A Tractable Online Learning Algorithm for the Multinomial Logit Contextual Bandit
Priyank Agrawal, Theja Tulabandhula, Vashist Avadhanula
TL;DR
The paper tackles online learning for contextual multinomial logit bandits in dynamic assortment optimization, where item utilities are linear in attributes. It introduces CB-MNL, an optimistic, curvature-aware algorithm that uses Bernstein-style concentration and a convex relaxation to enable tractable decisions. The main result is a regret bound of $\tilde{O}(d\sqrt{T} + \kappa)$, substantially reducing the dependence on the problem-dependent parameter $\kappa$ seen in prior work. The analysis leverages self-concordance properties of the MNL link to bound estimation and prediction errors, and demonstrates that the convex relaxation preserves the regret guarantees. Empirical results show robust performance across different $\kappa$ regimes and problem scales, underscoring practical impact for revenue management and contextual recommendation scenarios.
Abstract
In this paper, we consider the contextual variant of the MNL-Bandit problem. More specifically, we consider a dynamic set optimization problem, where a decision-maker offers a subset (assortment) of products to a consumer and observes the response in every round. Consumers purchase products to maximize their utility. We assume that a set of attributes describe the products, and the mean utility of a product is linear in the values of these attributes. We model consumer choice behavior using the widely used Multinomial Logit (MNL) model and consider the decision maker problem of dynamically learning the model parameters while optimizing cumulative revenue over the selling horizon $T$. Though this problem has attracted considerable attention in recent times, many existing methods often involve solving an intractable non-convex optimization problem.
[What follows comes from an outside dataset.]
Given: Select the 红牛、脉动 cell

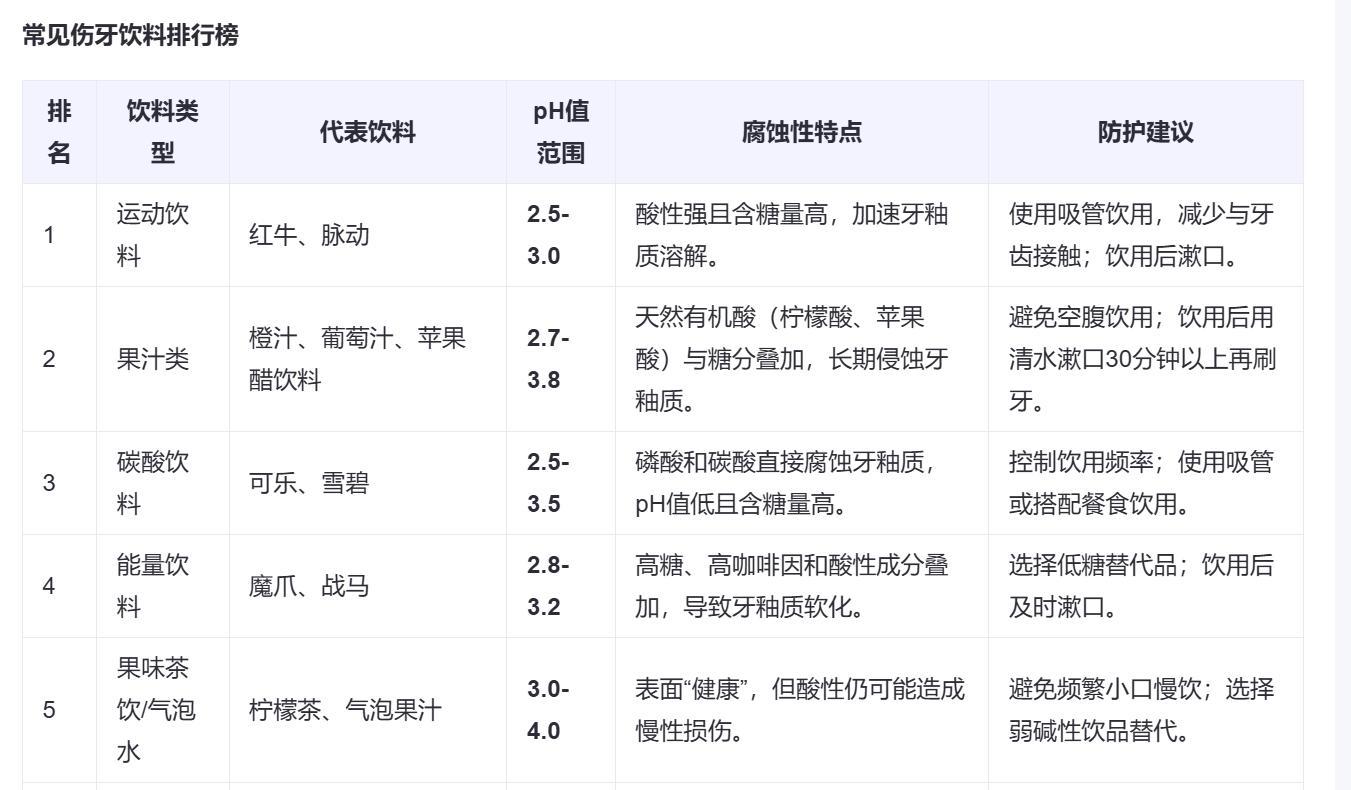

Their theoretical performance guarantees depend on a problem-dependent parameter which could be prohibitively large. In particular, existing algorithms for this problem have regret bounded by $O(\sqrt{κd T})$, where $κ$ is a problem-dependent constant that can have an exponential dependency on the number of attributes. In this paper, we propose an optimistic algorithm and show that the regret is bounded by $O(\sqrt{dT} + κ)$, significantly improving the performance over existing methods. Further, we propose a convex relaxation of the optimization step, which allows for tractable decision-making while retaining the favourable regret guarantee.